Un grande giardino cui si accede dall’interno della villa, recinto di barriere di mortella dona alla costruzione non bellissima, una decorosa cornice. Da un grande arco settecentesco in muratura, in parte rivestito di folti ciuffi di edera rampicante, una antica scalinata sale rampante verso la retrostante collina. Dalla terrazza di accesso si entra nella casa e si passa in un’ampia anticamera che serve da sala di soggiorno, sala d’aspetto e di smistamento del palazzo.

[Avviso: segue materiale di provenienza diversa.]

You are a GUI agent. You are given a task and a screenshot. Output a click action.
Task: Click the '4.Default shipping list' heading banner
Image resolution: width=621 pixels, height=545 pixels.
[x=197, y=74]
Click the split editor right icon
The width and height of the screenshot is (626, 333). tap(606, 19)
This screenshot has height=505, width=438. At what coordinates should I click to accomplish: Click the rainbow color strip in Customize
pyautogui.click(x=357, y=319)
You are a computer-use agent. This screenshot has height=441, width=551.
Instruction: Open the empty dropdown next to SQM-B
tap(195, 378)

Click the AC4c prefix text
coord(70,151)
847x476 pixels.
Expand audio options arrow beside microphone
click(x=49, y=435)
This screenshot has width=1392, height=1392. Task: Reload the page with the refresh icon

A destra una porta mette, attraverso un’altra camera di passaggio, nella sala da pranzo; a sinistra invece si accede alle camere della Regina. Al centro un grande tavolo in pietra sorretto da otto colonnine dorate, costituisce uno dei pezzi più importanti della villa. Sul piano del tavolo vi è un gran vaso ed un calamaio d’argento. Nella parete di fondo fra due porte un divano stile settecento, due cantoniere agli angoli: decorazioni assai semplici: qualche quadro alle pareti.

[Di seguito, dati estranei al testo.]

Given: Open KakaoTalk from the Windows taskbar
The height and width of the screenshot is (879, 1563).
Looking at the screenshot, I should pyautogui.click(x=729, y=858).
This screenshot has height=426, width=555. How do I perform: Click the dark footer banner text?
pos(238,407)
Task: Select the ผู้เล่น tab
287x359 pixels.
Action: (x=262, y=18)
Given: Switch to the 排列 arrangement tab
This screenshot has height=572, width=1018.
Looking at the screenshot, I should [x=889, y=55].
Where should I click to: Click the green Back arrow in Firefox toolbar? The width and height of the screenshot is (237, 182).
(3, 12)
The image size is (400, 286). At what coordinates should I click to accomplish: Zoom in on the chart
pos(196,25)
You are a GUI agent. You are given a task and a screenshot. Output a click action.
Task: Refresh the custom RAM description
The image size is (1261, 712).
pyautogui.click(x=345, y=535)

Dal fondo si accede al salotto: sobrio, severo, tappezzato in vecchio damasco rosso, in stile rinascimento.

Spiccano sul rosso damascato ritratti del ‘500 dal fondo scuro di dame e di cardinali. Contro la parete centrale v’è un divano in velluto verde, e vicino una grande sedia in istile, un piccolo tavolo con sopra dei libri e un lume. Presso l’altra parete un altro tavolo più grande sorreggente una grande ortensia.

Dal centro del soffitto pende un candelabro in bronzo a steariche. Di fronte al divano sta una consolle dorata con due candelabri. in questo salotto riceve abitualmente Umberto II.

La sala da pranzo è semplicissima: un tavolo ovale al centro e due consolle stile impero.

Questa residenza presso Cintra, a «Quinta de Bela Vista» è Provvisoria. Quanto prima la famiglia Reale si porterà in una villa a Estoril situata su l’Atlantico a circa quindici chilometri da Lisbona. A Estoril già si trova la famiglia dei Duchi di Genova.

Protesa sul mare, Estoril, che nell’estate è meta dei bagnanti portoghesi per la sua posizione incantevole, già ospita l’erede al trono di Spagna, Don juan di Borbone.